Assuming the 90 days horizon Israel is expected to generate 7.23 times more return on investment than Sika AG. However, IsraelLtd is 7.23 times more volatile than Sika AG ADR. It trades about 0.08 of its potential returns per unit of risk. Sika AG ADR is currently generating about 0.05 per unit of risk. If you would invest  24,700  in Israel on December 29, 2024 and sell it today you would earn a total of  3,800  from holding Israel or generate 15.38% return on investment over 90 days.
Time Period3 Months [change]
DirectionMoves Against 
StrengthInsignificant
Accuracy100.0%
ValuesDaily Returns

Israel  vs.  Sika AG ADR

 Performance 
       Timeline  
IsraelLtd 

Risk-Adjusted Performance

Modest

 
Weak
 
Strong
Compared to the overall equity markets, risk-adjusted returns on investments in Israel are ranked lower than 5 (%) of all global equities and portfolios over the last 90 days. Despite nearly fragile fundamental indicators, IsraelLtd reported solid returns over the last few months and may actually be approaching a breakup point.
Sika AG ADR 

Risk-Adjusted Performance

Insignificant

 
Weak
 
Strong
Compared to the overall equity markets, risk-adjusted returns on investments in Sika AG ADR are ranked lower than 3 (%) of all global equities and portfolios over the last 90 days. In spite of fairly strong basic indicators, Sika AG is not utilizing all of its potentials.
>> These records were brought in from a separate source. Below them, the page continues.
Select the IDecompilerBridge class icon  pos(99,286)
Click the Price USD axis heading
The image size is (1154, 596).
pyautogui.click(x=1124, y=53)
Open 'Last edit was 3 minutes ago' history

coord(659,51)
The current stock price disturbance, may contribute to short-term losses for the investors.

IsraelLtd and Sika AG Volatility Contrast

   Predicted Return Density   
       Returns  

Pair Trading with IsraelLtd and Sika AG

The main advantage of trading using opposite IsraelLtd and Sika AG positions is that it hedges away some unsystematic risk. Because of two separate transactions, even if IsraelLtd position performs unexpectedly, Sika AG can make up some of the losses. Pair trading also minimizes risk from directional movements in the market. For example, if an entire industry or sector drops because of unexpected headlines, the short position in Sika AG will offset losses from the drop in Sika AG's long position.
The idea behind Israel and Sika AG ADR pairs trading is to make the combined position market-neutral, meaning the overall market's direction will not affect its win or loss (or potential downside or upside). This can be achieved by designing a pairs trade with two highly correlated stocks or equities that operate in a similar space or sector, making it possible to obtain profits through simple and relatively low-risk investment.
Check out your portfolio center.
Note that this page's information should be used as a complementary analysis to find the right mix of equity instruments to add to your existing portfolios or create a brand new portfolio. You can also try the Volatility Analysis module to get historical volatility and risk analysis based on latest market data.